I wonder how fast is the Intel system? They charge a fee to unlock this feature and require that you strictly use Intel SSDs which are 1/2 the speed of the Samsung drives.

what?!
 
I wonder how fast is the Intel system? They charge a fee to unlock this feature and require that you strictly use Intel SSDs which are 1/2 the speed of the Samsung drives.

As I understand it, you only need to use Intel drives to create a bootable array. You don't need them to create a non-bootable array and use it within Windows. Also, this is only if you are using VROC. You can still install M.2 drives and go through the PCH with full bootable NVMe support. I tested this on the GIGABYTE X299 Aorus Gaming 3 which has VROC support using Corsair MP500 SSD's.
 
This is where SAN is going to go.

Removable NVMe disks. Each with 4x PCIe all to itself. 128 lanes on Epyc means 32 disks- let's assume a 4TB capacity. We're looking at 128TB raw space.
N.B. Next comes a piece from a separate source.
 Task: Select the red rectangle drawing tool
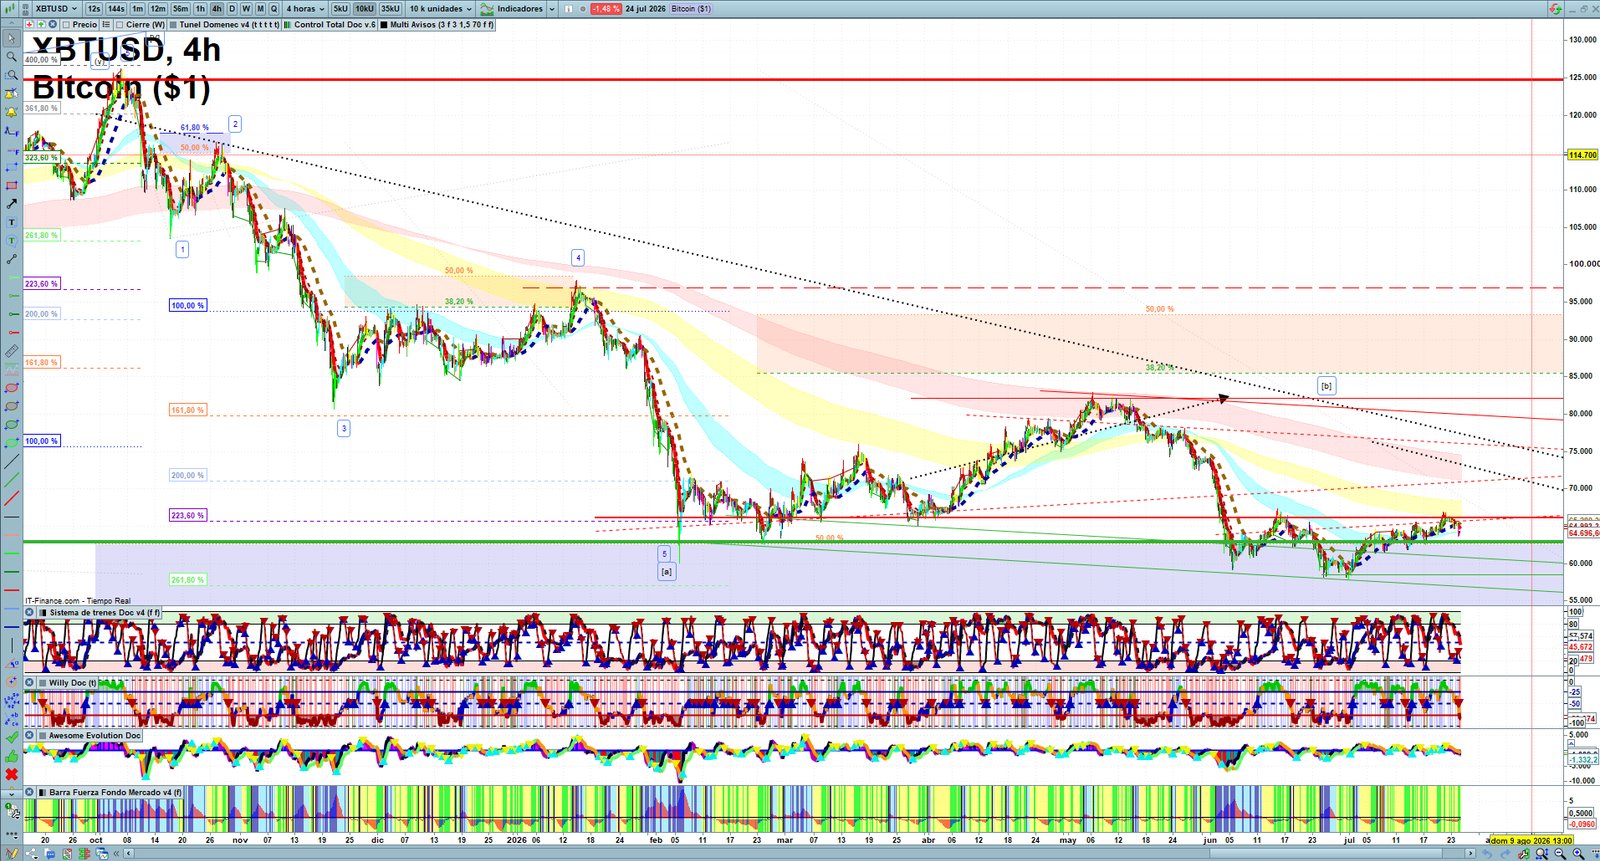(11, 185)
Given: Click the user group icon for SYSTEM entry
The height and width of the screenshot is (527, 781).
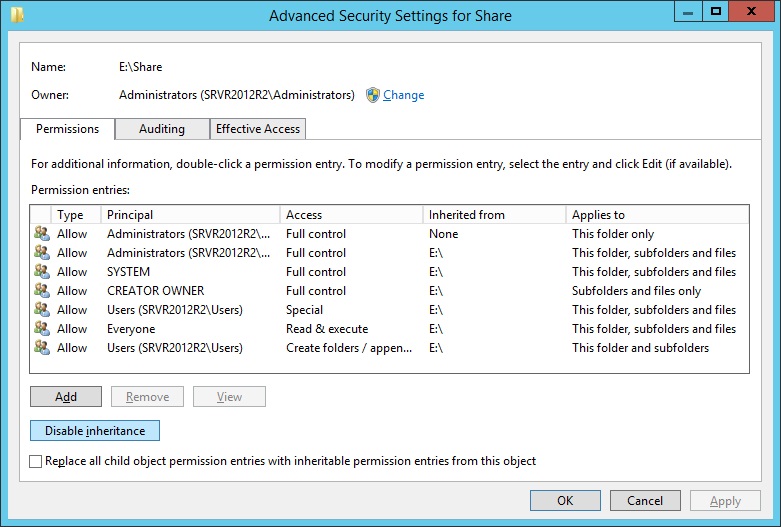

Maybe you've got some PCIe overlap since you're going to want 100Gbs/400Gbs cards in there for connectivity.

I guess we'll be waiting for PCIe 4.0 or 5.0 before 1Tbs connections become 'common' in the datacenter at least.
 
You do this because you can not because you need to!

Yeah, I hate how people say "why do you need this, bla, bla, bla. My SATA ssd is fast enough, bla, bla bla." This is what's holding technology back, people asking why it needs to be this fast instead of how it can be faster. That is why the US is falling behind technology wise. Other countries want faster/more advanced stuff, we want what's "good enough".
 
I wonder if that was what was in the 1.60 bios for the ASRock X399 Fatal1ty Gaming Pro board I downloaded last Friday and was pulled. Not that I could test it either way since I reflashed to 1.50 and only have 1 NVMe drive. I remember it had some mention of new NVMe raid options that required you to use the latest drivers to use the NVMe raid but I wasn't thinking what I saw in the screenshots I was thinking they were going to let you just raid the 3 onboard NVMe slots.
 
The cards are probably certified and tested for VROC / X299 and not necessarily any X399 motherboards. That said, the information might change once M.2 RAID functionality is rolled out fully for all X399 motherboards. This will require a BIOS update as the AGESA code version has changed.
 
Cool, but what would really require that level of performance that would be being performed on a consumer/workstation platform
Someone wants to run through their rainbow tables very quickly? Or just spend more on storage, less on memory for your databases? This is pretty cool after all. If you build it, they will come...
 
Yeah, I hate how people say "why do you need this, bla, bla, bla. My SATA ssd is fast enough, bla, bla bla." This is what's holding technology back, people asking why it needs to be this fast instead of how it can be faster. That is why the US is falling behind technology wise. Other countries want faster/more advanced stuff, we want what's "good enough".

You also have to factor in that disk size requirements have stagnated and that at some point it gets hard for people to justify replacing a 512GB drive with another 512GB that is 4x as fast but it's several hundred dollars and offers no real world benefit. CPU's and GPU's certainly still benefit from speed increases, but SSD speeds hit the current sweet spot pretty quickly.

Same reason processors that are 4-5 years old are still good enough for "average" users. The i5 in my work computer is 5 generations old now. Still runs word, outlook, command lines and iTunes like a boss. (Looking it up now, its 5 years old and still 22nm....there is that stagnation).
 
remember when people used to say their computer is slow?

f-ast.!



what?!
not fast, is high bandwidth. fast would be lower access latencies. ;\

There is a perceived difference between the latency of RAM vs latency of non-volatile SSD storage by order of 100
 
You also have to factor in that disk size requirements have stagnated and that at some point it gets hard for people to justify replacing a 512GB drive with another 512GB that is 4x as fast but it's several hundred dollars and offers no real world benefit. CPU's and GPU's certainly still benefit from speed increases, but SSD speeds hit the current sweet spot pretty quickly.

Same reason processors that are 4-5 years old are still good enough for "average" users. The i5 in my work computer is 5 generations old now. Still runs word, outlook, command lines and iTunes like a boss. (Looking it up now, its 5 years old and still 22nm....there is that stagnation).

Intel's i5's haven't gotten much better in the last 4-5 generations either.

When I went from 5400 rpm to 7200 rpm platter drives it was noticeable. Jumping to a SATA II SSD was also noticeable. SATA III was also a meaningful change and all the more so when I put two of them in RAID. Once I eventually switch off my current rig, and move to m2 nvme in RAID it should also be a noticeable improvement.
 
I see it as huge poor man's memory.

Vega hbcc can use such arrays a gpu memory/cache extender. You would be surprised gpu how often ram limits cause problems.

If u find another way to boot, most TRs have 3x nvme onboard Add 3x ~$110 128GB sm961 samsung nvme & viola, about 384 GB of 9GB/s read & 6GB/s write, & no other costs for controllers etc. It compares to an 8 lane gpu's system memory access speed via the bus.

Its better than it sounds, as HBCC intelligently manages this resource as one in a pool, including faster spare system memory.